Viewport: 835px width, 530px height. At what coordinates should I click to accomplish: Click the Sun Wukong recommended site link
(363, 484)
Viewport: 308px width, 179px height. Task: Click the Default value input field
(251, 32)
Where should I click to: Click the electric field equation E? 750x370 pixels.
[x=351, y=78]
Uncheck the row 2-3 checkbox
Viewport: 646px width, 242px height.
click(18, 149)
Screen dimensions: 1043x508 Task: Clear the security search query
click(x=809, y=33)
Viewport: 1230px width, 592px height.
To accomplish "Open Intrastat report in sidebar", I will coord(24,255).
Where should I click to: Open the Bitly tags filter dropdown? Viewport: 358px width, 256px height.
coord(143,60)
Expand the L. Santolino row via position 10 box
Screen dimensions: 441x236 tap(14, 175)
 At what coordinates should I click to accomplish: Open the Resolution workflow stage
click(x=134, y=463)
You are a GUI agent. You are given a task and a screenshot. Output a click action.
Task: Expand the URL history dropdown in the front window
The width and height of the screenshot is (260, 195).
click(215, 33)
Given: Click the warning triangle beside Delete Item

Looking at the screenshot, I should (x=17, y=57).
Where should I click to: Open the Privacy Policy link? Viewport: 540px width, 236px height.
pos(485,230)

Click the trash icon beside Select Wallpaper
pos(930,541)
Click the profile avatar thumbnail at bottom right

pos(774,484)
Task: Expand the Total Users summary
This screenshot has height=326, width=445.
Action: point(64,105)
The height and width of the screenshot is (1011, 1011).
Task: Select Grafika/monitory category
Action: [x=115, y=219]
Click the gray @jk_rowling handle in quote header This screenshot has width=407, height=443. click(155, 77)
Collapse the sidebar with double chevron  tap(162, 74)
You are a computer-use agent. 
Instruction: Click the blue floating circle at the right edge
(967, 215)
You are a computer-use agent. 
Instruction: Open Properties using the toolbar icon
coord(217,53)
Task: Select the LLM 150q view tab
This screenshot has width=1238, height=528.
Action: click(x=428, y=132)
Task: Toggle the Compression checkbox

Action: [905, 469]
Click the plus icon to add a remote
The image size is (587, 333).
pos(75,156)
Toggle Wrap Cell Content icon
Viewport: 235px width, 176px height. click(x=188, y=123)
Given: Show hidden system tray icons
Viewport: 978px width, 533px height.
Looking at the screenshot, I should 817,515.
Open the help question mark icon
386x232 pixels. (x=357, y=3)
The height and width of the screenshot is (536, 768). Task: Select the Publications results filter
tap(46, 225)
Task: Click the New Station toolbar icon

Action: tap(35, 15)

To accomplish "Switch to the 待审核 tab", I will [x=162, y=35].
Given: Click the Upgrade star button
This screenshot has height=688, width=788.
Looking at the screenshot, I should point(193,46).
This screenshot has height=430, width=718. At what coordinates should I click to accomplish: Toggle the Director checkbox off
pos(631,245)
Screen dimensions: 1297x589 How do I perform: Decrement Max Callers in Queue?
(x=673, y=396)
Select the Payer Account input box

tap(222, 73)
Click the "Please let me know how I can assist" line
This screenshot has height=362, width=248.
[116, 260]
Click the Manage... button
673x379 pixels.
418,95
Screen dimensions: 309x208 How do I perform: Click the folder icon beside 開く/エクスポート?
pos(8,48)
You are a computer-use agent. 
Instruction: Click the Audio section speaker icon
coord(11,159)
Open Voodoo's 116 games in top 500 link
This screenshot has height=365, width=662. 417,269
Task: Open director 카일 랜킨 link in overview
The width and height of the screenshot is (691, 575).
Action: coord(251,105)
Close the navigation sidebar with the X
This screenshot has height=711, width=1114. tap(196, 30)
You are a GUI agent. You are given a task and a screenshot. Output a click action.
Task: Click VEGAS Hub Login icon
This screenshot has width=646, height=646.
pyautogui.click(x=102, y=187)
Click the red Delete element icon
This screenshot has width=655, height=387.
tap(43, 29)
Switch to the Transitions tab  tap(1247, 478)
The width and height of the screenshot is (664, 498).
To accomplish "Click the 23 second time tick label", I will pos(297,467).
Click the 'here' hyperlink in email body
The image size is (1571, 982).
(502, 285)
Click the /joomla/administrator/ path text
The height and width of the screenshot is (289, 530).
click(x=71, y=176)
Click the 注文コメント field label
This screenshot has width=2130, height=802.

--------------------

**Required work:**
The full listing has to be duplicated exactly.

**Exercise answer:**
Viewport: 835px width, 530px height. At what coordinates should I click to accomplish: Click the Sun Wukong recommended site link
(363, 484)
Viewport: 308px width, 179px height. Task: Click the Default value input field
(251, 32)
Where should I click to: Click the electric field equation E? 750x370 pixels.
[x=351, y=78]
Uncheck the row 2-3 checkbox
Viewport: 646px width, 242px height.
click(18, 149)
Screen dimensions: 1043x508 Task: Clear the security search query
click(x=809, y=33)
Viewport: 1230px width, 592px height.
To accomplish "Open Intrastat report in sidebar", I will coord(24,255).
Where should I click to: Open the Bitly tags filter dropdown? Viewport: 358px width, 256px height.
coord(143,60)
Expand the L. Santolino row via position 10 box
Screen dimensions: 441x236 tap(14, 175)
 At what coordinates should I click to accomplish: Open the Resolution workflow stage
click(x=134, y=463)
You are a GUI agent. You are given a task and a screenshot. Output a click action.
Task: Expand the URL history dropdown in the front window
The width and height of the screenshot is (260, 195).
click(215, 33)
Given: Click the warning triangle beside Delete Item

Looking at the screenshot, I should (x=17, y=57).
Where should I click to: Open the Privacy Policy link? Viewport: 540px width, 236px height.
pos(485,230)

Click the trash icon beside Select Wallpaper
pos(930,541)
Click the profile avatar thumbnail at bottom right

pos(774,484)
Task: Expand the Total Users summary
This screenshot has height=326, width=445.
Action: point(64,105)
The height and width of the screenshot is (1011, 1011).
Task: Select Grafika/monitory category
Action: [x=115, y=219]
Click the gray @jk_rowling handle in quote header This screenshot has width=407, height=443. click(155, 77)
Collapse the sidebar with double chevron  tap(162, 74)
You are a computer-use agent. 
Instruction: Click the blue floating circle at the right edge
(967, 215)
You are a computer-use agent. 
Instruction: Open Properties using the toolbar icon
coord(217,53)
Task: Select the LLM 150q view tab
This screenshot has width=1238, height=528.
Action: click(x=428, y=132)
Task: Toggle the Compression checkbox

Action: [905, 469]
Click the plus icon to add a remote
The image size is (587, 333).
pos(75,156)
Toggle Wrap Cell Content icon
Viewport: 235px width, 176px height. click(x=188, y=123)
Given: Show hidden system tray icons
Viewport: 978px width, 533px height.
Looking at the screenshot, I should 817,515.
Open the help question mark icon
386x232 pixels. (x=357, y=3)
The height and width of the screenshot is (536, 768). Task: Select the Publications results filter
tap(46, 225)
Task: Click the New Station toolbar icon

Action: tap(35, 15)

To accomplish "Switch to the 待审核 tab", I will [x=162, y=35].
Given: Click the Upgrade star button
This screenshot has height=688, width=788.
Looking at the screenshot, I should point(193,46).
This screenshot has height=430, width=718. At what coordinates should I click to accomplish: Toggle the Director checkbox off
pos(631,245)
Screen dimensions: 1297x589 How do I perform: Decrement Max Callers in Queue?
(x=673, y=396)
Select the Payer Account input box

tap(222, 73)
Click the "Please let me know how I can assist" line
This screenshot has height=362, width=248.
[116, 260]
Click the Manage... button
673x379 pixels.
418,95
Screen dimensions: 309x208 How do I perform: Click the folder icon beside 開く/エクスポート?
pos(8,48)
You are a computer-use agent. 
Instruction: Click the Audio section speaker icon
coord(11,159)
Open Voodoo's 116 games in top 500 link
This screenshot has height=365, width=662. 417,269
Task: Open director 카일 랜킨 link in overview
The width and height of the screenshot is (691, 575).
Action: coord(251,105)
Close the navigation sidebar with the X
This screenshot has height=711, width=1114. tap(196, 30)
You are a GUI agent. You are given a task and a screenshot. Output a click action.
Task: Click VEGAS Hub Login icon
This screenshot has width=646, height=646.
pyautogui.click(x=102, y=187)
Click the red Delete element icon
This screenshot has width=655, height=387.
tap(43, 29)
Switch to the Transitions tab  tap(1247, 478)
The width and height of the screenshot is (664, 498).
To accomplish "Click the 23 second time tick label", I will pos(297,467).
Click the 'here' hyperlink in email body
The image size is (1571, 982).
(502, 285)
Click the /joomla/administrator/ path text
The height and width of the screenshot is (289, 530).
click(x=71, y=176)
Click the 注文コメント field label
This screenshot has width=2130, height=802.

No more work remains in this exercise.